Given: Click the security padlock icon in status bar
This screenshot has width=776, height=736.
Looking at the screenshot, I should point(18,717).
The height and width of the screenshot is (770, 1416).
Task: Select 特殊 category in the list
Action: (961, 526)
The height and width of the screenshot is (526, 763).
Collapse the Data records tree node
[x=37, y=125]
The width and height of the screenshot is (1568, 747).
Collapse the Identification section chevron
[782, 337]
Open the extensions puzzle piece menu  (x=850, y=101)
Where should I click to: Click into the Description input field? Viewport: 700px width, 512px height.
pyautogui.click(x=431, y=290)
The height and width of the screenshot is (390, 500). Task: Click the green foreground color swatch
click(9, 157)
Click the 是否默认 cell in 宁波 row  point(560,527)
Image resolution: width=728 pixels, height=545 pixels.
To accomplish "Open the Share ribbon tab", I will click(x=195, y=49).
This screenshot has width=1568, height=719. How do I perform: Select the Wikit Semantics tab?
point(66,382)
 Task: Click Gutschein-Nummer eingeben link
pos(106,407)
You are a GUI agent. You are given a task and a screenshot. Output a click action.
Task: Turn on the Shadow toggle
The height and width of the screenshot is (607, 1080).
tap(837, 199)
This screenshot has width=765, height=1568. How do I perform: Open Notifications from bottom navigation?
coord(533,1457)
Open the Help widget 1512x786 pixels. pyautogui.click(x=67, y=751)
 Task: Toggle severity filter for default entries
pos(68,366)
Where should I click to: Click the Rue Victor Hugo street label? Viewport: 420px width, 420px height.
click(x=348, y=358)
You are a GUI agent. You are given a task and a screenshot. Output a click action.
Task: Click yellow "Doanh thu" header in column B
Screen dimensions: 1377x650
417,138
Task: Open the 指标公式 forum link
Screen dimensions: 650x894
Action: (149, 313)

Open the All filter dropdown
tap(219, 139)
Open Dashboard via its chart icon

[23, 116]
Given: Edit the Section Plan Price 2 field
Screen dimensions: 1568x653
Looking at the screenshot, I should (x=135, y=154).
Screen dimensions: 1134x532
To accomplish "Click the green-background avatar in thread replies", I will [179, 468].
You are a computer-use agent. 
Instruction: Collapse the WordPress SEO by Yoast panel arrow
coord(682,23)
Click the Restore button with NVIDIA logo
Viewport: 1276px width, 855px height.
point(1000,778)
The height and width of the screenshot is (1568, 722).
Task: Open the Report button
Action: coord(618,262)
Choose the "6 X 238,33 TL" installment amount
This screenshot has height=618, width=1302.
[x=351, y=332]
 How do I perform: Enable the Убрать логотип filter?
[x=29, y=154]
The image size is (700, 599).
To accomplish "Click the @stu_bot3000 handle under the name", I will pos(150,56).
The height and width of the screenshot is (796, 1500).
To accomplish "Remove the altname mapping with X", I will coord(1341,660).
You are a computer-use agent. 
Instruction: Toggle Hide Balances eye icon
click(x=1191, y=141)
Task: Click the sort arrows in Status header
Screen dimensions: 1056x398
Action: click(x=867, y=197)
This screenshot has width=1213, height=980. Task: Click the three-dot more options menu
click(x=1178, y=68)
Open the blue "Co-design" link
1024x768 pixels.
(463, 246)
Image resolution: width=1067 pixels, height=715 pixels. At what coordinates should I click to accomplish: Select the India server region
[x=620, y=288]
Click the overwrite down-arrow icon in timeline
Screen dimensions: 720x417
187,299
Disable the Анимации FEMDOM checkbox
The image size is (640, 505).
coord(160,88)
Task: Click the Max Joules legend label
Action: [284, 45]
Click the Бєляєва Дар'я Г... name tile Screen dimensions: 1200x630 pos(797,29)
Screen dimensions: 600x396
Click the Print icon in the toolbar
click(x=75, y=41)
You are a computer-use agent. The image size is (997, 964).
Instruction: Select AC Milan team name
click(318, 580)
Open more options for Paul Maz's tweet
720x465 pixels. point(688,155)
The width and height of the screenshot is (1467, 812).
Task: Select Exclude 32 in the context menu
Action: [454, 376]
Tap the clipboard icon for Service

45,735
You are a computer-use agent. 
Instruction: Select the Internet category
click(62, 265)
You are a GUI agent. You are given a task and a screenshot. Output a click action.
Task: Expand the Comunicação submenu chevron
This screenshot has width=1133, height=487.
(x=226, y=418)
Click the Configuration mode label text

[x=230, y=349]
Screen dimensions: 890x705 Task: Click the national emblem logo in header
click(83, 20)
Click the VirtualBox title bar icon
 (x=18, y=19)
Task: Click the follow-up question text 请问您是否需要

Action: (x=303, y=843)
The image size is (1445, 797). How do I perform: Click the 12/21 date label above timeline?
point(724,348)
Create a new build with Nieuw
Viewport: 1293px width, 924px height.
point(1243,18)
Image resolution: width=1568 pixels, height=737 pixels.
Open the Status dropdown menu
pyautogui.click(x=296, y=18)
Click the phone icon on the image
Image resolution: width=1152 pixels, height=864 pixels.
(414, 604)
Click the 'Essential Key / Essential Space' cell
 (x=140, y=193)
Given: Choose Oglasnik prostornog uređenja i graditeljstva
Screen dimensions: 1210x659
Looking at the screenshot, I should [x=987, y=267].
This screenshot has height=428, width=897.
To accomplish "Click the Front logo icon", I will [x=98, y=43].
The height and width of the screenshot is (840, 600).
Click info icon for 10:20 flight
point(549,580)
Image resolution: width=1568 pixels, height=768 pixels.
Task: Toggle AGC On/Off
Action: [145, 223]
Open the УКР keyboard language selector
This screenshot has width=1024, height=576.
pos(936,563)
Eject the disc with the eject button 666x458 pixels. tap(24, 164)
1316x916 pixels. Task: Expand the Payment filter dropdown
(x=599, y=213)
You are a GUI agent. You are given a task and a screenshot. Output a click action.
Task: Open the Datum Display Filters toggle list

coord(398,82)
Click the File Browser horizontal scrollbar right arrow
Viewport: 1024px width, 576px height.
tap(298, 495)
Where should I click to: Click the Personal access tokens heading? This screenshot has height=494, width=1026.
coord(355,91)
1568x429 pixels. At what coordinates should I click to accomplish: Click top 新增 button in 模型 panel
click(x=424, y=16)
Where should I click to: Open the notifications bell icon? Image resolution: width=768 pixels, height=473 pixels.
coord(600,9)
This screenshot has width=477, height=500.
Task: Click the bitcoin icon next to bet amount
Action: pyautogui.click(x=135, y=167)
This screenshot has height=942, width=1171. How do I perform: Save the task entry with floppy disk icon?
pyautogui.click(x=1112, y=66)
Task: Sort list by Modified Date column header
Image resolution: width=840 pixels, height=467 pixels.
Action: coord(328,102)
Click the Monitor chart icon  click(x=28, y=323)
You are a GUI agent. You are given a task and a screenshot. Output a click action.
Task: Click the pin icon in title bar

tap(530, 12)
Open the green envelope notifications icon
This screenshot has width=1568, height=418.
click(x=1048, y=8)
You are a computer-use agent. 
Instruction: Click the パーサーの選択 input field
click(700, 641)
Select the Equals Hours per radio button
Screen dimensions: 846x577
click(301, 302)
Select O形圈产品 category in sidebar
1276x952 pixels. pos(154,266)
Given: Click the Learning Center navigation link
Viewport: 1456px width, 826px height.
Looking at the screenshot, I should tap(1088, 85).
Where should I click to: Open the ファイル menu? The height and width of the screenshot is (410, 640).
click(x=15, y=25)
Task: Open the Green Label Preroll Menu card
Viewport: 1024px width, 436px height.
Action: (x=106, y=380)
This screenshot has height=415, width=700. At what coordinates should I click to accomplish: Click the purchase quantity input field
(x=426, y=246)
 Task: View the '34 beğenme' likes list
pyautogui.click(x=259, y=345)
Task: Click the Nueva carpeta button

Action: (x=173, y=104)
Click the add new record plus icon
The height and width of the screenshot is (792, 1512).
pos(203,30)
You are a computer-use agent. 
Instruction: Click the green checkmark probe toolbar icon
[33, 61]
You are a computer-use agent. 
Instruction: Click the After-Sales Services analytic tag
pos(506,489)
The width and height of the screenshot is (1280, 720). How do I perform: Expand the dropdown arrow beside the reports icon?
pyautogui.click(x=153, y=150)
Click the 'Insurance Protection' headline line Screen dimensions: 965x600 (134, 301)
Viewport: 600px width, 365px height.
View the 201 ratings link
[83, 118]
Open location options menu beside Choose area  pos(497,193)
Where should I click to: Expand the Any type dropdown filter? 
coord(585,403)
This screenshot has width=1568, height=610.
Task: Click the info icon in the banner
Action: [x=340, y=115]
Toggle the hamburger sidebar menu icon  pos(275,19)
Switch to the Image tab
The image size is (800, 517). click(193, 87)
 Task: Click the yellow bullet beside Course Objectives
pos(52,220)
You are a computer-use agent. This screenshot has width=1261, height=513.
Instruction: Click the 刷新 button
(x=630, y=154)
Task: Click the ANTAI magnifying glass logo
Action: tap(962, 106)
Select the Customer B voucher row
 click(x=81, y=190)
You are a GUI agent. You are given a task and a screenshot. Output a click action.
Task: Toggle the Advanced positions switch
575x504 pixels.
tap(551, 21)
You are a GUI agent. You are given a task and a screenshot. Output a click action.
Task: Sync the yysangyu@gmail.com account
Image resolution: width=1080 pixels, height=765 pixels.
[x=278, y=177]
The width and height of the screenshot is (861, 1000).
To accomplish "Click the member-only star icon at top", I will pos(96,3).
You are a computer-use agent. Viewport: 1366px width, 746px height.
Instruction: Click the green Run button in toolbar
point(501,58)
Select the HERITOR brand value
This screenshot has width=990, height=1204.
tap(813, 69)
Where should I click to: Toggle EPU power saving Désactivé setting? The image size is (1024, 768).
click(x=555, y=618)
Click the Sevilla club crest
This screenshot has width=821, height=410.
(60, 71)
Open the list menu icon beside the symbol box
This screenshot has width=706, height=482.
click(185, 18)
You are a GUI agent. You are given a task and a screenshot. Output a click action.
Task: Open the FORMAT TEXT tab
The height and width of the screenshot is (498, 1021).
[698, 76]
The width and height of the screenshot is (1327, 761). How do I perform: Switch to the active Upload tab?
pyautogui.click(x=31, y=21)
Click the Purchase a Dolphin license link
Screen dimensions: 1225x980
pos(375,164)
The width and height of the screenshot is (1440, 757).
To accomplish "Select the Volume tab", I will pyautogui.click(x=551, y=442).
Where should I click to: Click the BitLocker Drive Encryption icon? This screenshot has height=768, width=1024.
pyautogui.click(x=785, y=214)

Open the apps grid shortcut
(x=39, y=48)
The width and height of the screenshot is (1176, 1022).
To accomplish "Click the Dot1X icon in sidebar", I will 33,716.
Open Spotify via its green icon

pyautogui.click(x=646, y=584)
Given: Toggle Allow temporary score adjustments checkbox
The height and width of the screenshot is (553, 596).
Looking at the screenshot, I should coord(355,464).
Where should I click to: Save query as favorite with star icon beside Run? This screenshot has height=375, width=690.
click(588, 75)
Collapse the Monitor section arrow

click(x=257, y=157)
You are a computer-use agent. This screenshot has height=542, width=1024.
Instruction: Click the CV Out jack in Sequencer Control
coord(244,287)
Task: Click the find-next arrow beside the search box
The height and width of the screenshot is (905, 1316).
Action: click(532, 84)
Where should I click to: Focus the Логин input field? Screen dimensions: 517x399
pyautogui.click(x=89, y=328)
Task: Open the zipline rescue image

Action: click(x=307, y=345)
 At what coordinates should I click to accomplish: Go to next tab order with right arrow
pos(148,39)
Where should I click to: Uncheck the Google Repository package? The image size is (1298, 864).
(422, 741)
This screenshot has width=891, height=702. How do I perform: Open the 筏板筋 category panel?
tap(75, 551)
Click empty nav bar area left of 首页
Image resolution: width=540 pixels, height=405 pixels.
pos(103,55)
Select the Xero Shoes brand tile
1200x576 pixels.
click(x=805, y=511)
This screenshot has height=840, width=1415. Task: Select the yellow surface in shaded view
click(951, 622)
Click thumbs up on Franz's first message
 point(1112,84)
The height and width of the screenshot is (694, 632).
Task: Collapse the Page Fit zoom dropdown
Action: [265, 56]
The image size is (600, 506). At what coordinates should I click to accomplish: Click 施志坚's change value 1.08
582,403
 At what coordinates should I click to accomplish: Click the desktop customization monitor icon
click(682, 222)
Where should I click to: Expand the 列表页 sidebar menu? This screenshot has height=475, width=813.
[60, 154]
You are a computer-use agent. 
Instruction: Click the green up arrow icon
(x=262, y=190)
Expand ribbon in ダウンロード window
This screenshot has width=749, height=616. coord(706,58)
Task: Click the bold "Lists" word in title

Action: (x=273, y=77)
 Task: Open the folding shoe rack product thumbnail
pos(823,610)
▬▬▬▬▬▬▬▬▬▬
> _What to do_
Above are the records. How many of their lines hold "checkbox"? Answer with the number alone.

> _Solution for this task_
2